Radoslaw Czerkawski was sentenced last week in Massachusetts almost five years after abusing the puppy so badly she had to be humanely put to sleep. The dog, who hit the headlines at the time under the name 'Puppy Doe', was found abandoned in a park starving with a stab wound to the eye, multiple fractures to her skull and spine and a split tongue. The one year old mixed pit bull garnered support from all corners of the world online, and a Facebook page was set up to bring her abuser to justice. Czerkawski, 37, was already in prison at the time of her discovery for unrelated convictions after being sentenced to three to five years in 2015 for stealing more than a hundred thousand dollars from an elderly woman he was caring for.
Czerkawski was eventually convicted of 12 counts of animal cruelty for his treatment of Puppy Doe and sentenced to 8 to 10 years of jail time. As well as his custodial sentence, he was given two years' probation and told he will be banned from owning or coming into contact with any animals for life. Prosecutors had initially wanted the sentence to be much longer, campaigning for a 15 year jail term for the animal cruelty charges, but his defence team argued for this to be under five so the final sentence was decides somewhere between the two. He was quickly found guilty of torturing and abandoning the dog, named Kiya when she lived with him, but he was cleared of the charge of lying to police about it. His defence team told the court that he had been receiving death threats while in prison, and had been attacked by other prisoners.
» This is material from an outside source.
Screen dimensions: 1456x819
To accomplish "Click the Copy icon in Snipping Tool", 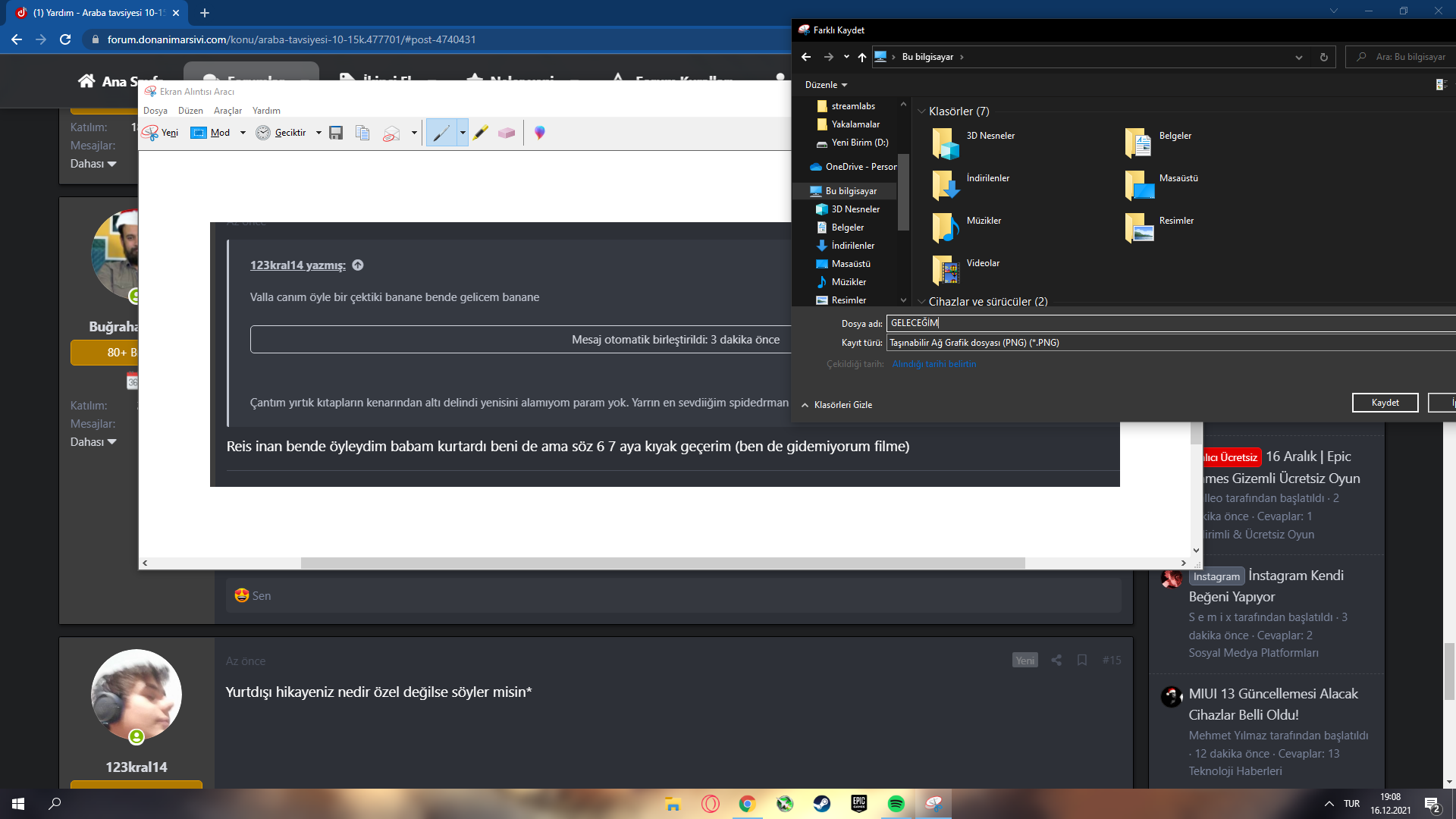I will click(x=362, y=133).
Animal Rescue League President Mary Nee has described the court's decision was 'historic' and is hopeful that it will be the start of a new campaign of stronger animal welfare laws: "Today was a historic day for animal welfare in Massachusetts. With the conviction and sentencing of Radoslaw Czerkawski, it has been demonstrated that people who commit animal cruelty, and in this case extreme cruelty, will be held accountable. Ironically Puppy Doe's short and tragic life was the impetus for stronger laws protecting all animals in the Commonwealth and there's still more work to do." Czerkawski is set to be deported to his native Poland after his sentence is complete.